WRITTEN in tribute to the late Romanian poet, playwright and satirist Marin Sorescu, Richard Crane’s new play – premiered at Oran Mor this week before a run at the Brighton Festival – is a fiercely ironic and surreal meditation on the role of savage violence in creating and underpinning political order, set in 15th century Romania.
Vlad The Impaler
Oran Mor, Glasgow
On stage, a pair of impaled victims of Vlad’s reign of terror – played with style by Iain Robertson and Anna-Maria Nabirye – remain strangely alive on the points of the sharpened tree-trunks that have been thrust through their guts, giving the odd obligatory yowl of agony, while shooting the breeze about Vlad, his character, his political methods, and whether the recent invention of the printing-press will make any difference.
Meanwhile Vlad – splendidly conjured up by Jack Klaff, in an impressive range of headgear – often wanders down to have lunch among his victims, and complain about the burdens of power, until political events sweep him off into a rat-infested prison, and then back on to the throne again.

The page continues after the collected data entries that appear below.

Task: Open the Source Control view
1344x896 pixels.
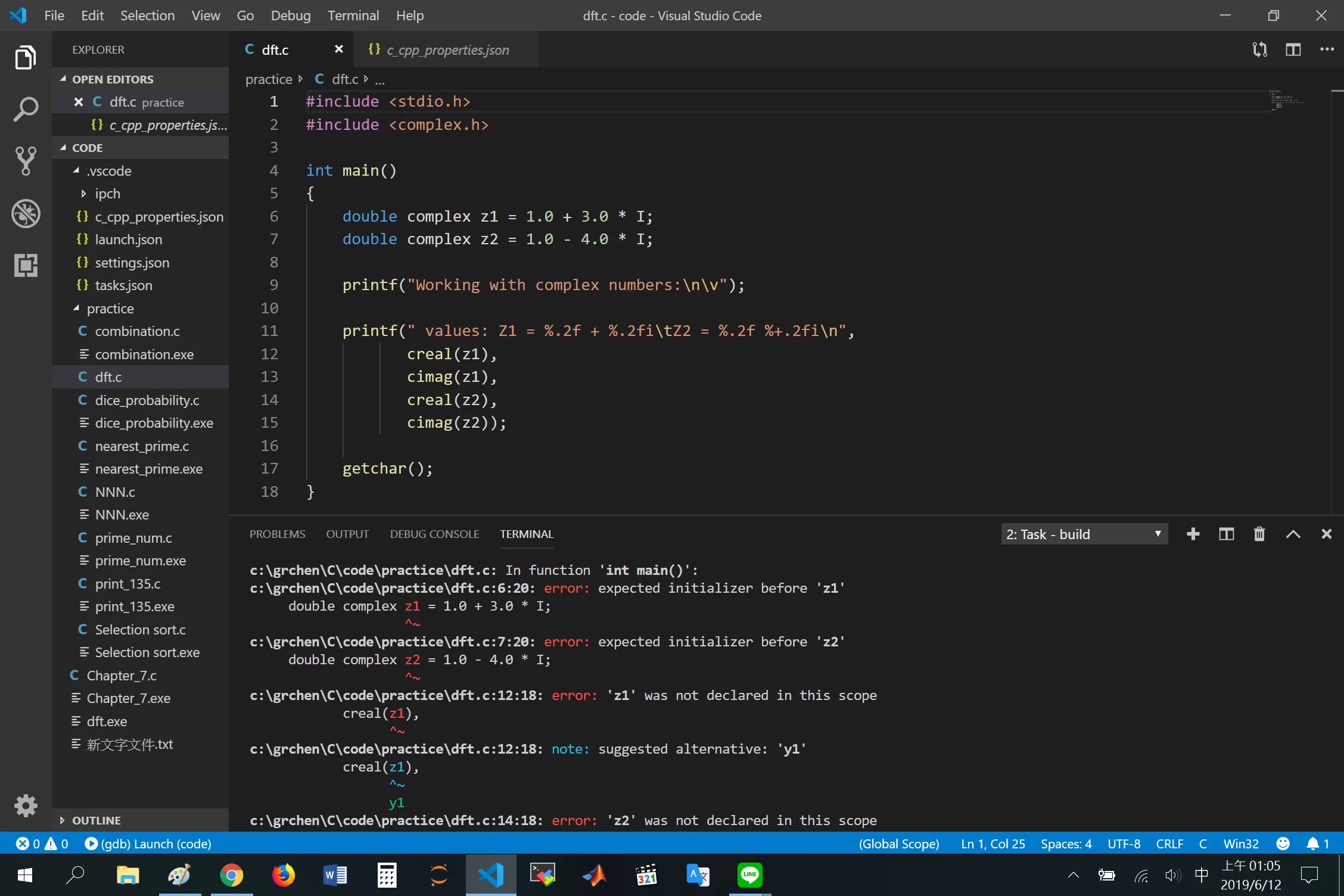Action: pyautogui.click(x=26, y=161)
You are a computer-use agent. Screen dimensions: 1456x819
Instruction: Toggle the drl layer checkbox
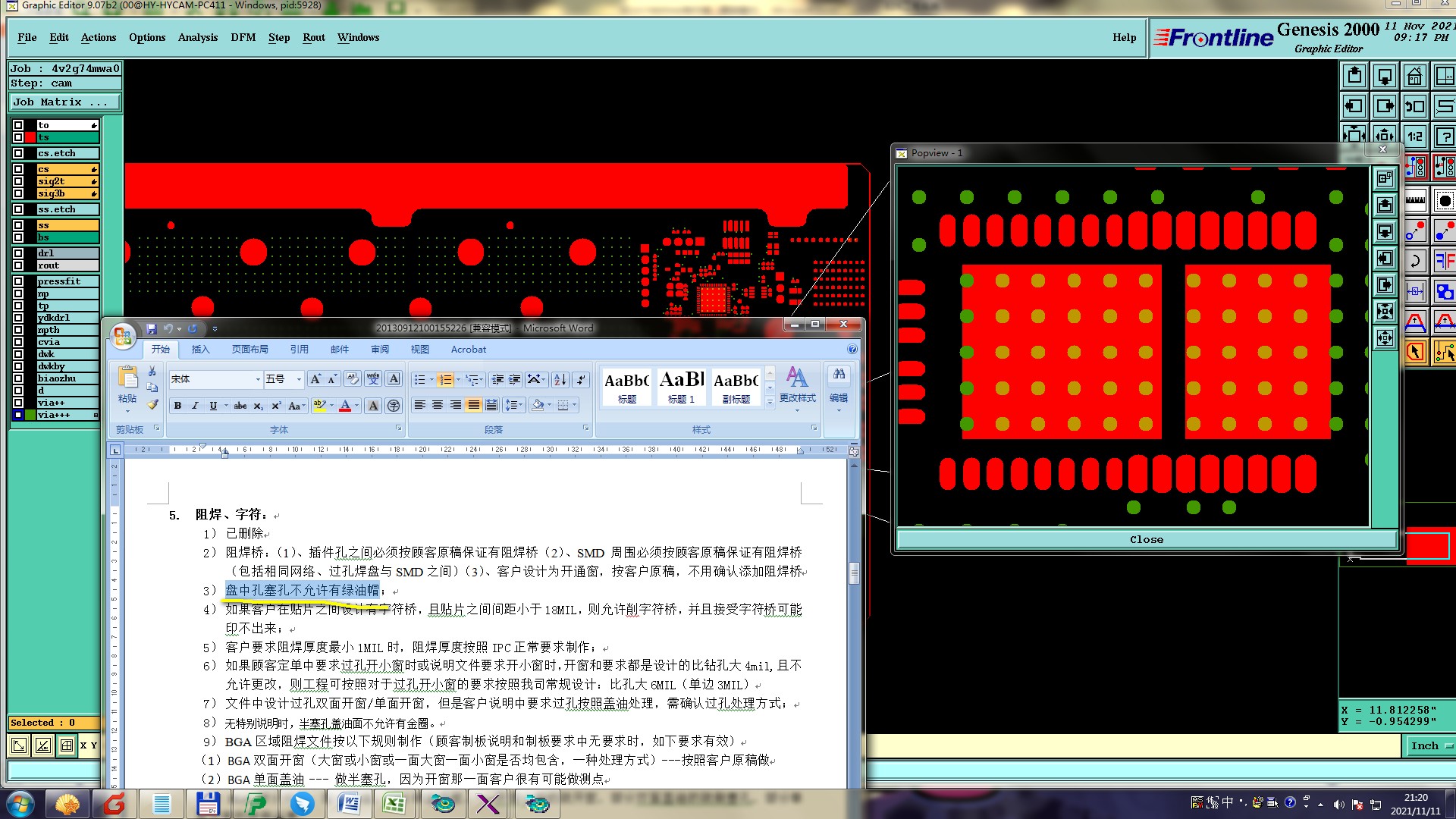coord(18,253)
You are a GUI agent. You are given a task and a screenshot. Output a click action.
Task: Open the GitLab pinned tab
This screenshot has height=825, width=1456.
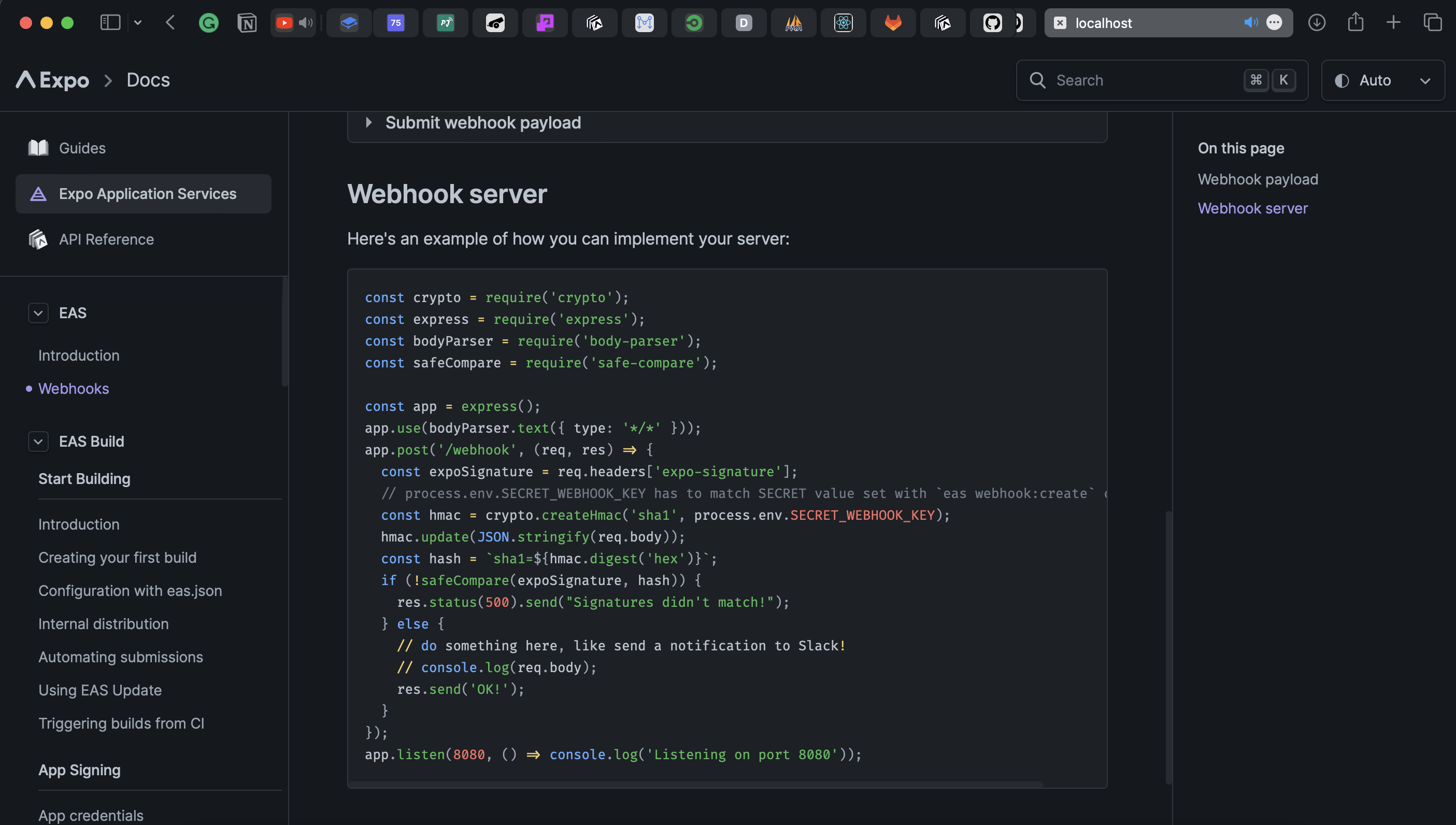[893, 23]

And if there’s something about the tone of Faynia Williams’s production that doesn’t quite work – a distracting jokey ingenuity in the staging that somehow masks the underlying weight of the theme – there’s also a magnificent strand of wild music and song in the play that’s delivered with great flair by all three actors; and that often seems to come closer to the bright but despairing heart of the drama than all of Richard Crane’s witty and well-crafted words.